Line by line, return everything in the listing exactly.
[[ TASK MATERIAL, beginning ]]
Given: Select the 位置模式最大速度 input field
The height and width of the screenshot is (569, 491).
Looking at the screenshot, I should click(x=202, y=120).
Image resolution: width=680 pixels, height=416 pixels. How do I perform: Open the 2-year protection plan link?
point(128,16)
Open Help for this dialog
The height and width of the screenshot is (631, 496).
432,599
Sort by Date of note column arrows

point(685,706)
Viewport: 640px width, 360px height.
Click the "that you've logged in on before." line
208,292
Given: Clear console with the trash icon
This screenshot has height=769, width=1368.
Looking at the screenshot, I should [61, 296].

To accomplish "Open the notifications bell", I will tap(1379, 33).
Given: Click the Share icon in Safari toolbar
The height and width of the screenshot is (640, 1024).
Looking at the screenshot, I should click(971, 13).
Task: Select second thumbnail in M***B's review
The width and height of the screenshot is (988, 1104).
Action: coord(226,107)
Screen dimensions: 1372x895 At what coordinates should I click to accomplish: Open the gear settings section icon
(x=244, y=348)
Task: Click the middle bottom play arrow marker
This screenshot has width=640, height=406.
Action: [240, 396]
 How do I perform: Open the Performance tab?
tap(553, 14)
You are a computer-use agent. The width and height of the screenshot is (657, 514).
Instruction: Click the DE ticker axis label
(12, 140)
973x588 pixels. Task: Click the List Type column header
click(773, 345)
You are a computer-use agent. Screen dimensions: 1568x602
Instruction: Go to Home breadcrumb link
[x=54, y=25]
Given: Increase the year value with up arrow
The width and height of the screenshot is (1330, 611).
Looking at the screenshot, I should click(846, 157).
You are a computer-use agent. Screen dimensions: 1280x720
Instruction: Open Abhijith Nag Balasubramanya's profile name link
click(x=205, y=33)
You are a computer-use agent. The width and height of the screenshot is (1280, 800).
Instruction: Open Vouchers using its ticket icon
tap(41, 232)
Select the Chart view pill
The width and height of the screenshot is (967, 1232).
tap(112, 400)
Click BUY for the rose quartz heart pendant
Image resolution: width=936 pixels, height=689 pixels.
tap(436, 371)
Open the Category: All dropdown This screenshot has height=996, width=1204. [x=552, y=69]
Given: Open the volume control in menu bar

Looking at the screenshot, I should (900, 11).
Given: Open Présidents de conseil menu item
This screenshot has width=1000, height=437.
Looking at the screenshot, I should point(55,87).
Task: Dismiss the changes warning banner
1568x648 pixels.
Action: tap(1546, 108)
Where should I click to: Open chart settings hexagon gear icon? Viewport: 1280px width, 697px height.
[[ TASK MATERIAL, end ]]
> _EXERCISE OUTPUT_
Given: Select the 位置模式最大速度 input field
The height and width of the screenshot is (569, 491).
Looking at the screenshot, I should click(x=202, y=120).
Image resolution: width=680 pixels, height=416 pixels. How do I perform: Open the 2-year protection plan link?
point(128,16)
Open Help for this dialog
The height and width of the screenshot is (631, 496).
432,599
Sort by Date of note column arrows

point(685,706)
Viewport: 640px width, 360px height.
Click the "that you've logged in on before." line
208,292
Given: Clear console with the trash icon
This screenshot has height=769, width=1368.
Looking at the screenshot, I should [61, 296].

To accomplish "Open the notifications bell", I will tap(1379, 33).
Given: Click the Share icon in Safari toolbar
The height and width of the screenshot is (640, 1024).
Looking at the screenshot, I should click(971, 13).
Task: Select second thumbnail in M***B's review
The width and height of the screenshot is (988, 1104).
Action: coord(226,107)
Screen dimensions: 1372x895 At what coordinates should I click to accomplish: Open the gear settings section icon
(x=244, y=348)
Task: Click the middle bottom play arrow marker
This screenshot has width=640, height=406.
Action: [240, 396]
 How do I perform: Open the Performance tab?
tap(553, 14)
You are a computer-use agent. The width and height of the screenshot is (657, 514).
Instruction: Click the DE ticker axis label
(12, 140)
973x588 pixels. Task: Click the List Type column header
click(773, 345)
You are a computer-use agent. Screen dimensions: 1568x602
Instruction: Go to Home breadcrumb link
[x=54, y=25]
Given: Increase the year value with up arrow
The width and height of the screenshot is (1330, 611).
Looking at the screenshot, I should click(846, 157).
You are a computer-use agent. Screen dimensions: 1280x720
Instruction: Open Abhijith Nag Balasubramanya's profile name link
click(x=205, y=33)
You are a computer-use agent. The width and height of the screenshot is (1280, 800).
Instruction: Open Vouchers using its ticket icon
tap(41, 232)
Select the Chart view pill
The width and height of the screenshot is (967, 1232).
tap(112, 400)
Click BUY for the rose quartz heart pendant
Image resolution: width=936 pixels, height=689 pixels.
tap(436, 371)
Open the Category: All dropdown This screenshot has height=996, width=1204. [x=552, y=69]
Given: Open the volume control in menu bar

Looking at the screenshot, I should (900, 11).
Given: Open Présidents de conseil menu item
This screenshot has width=1000, height=437.
Looking at the screenshot, I should point(55,87).
Task: Dismiss the changes warning banner
1568x648 pixels.
Action: tap(1546, 108)
Where should I click to: Open chart settings hexagon gear icon? Viewport: 1280px width, 697px height.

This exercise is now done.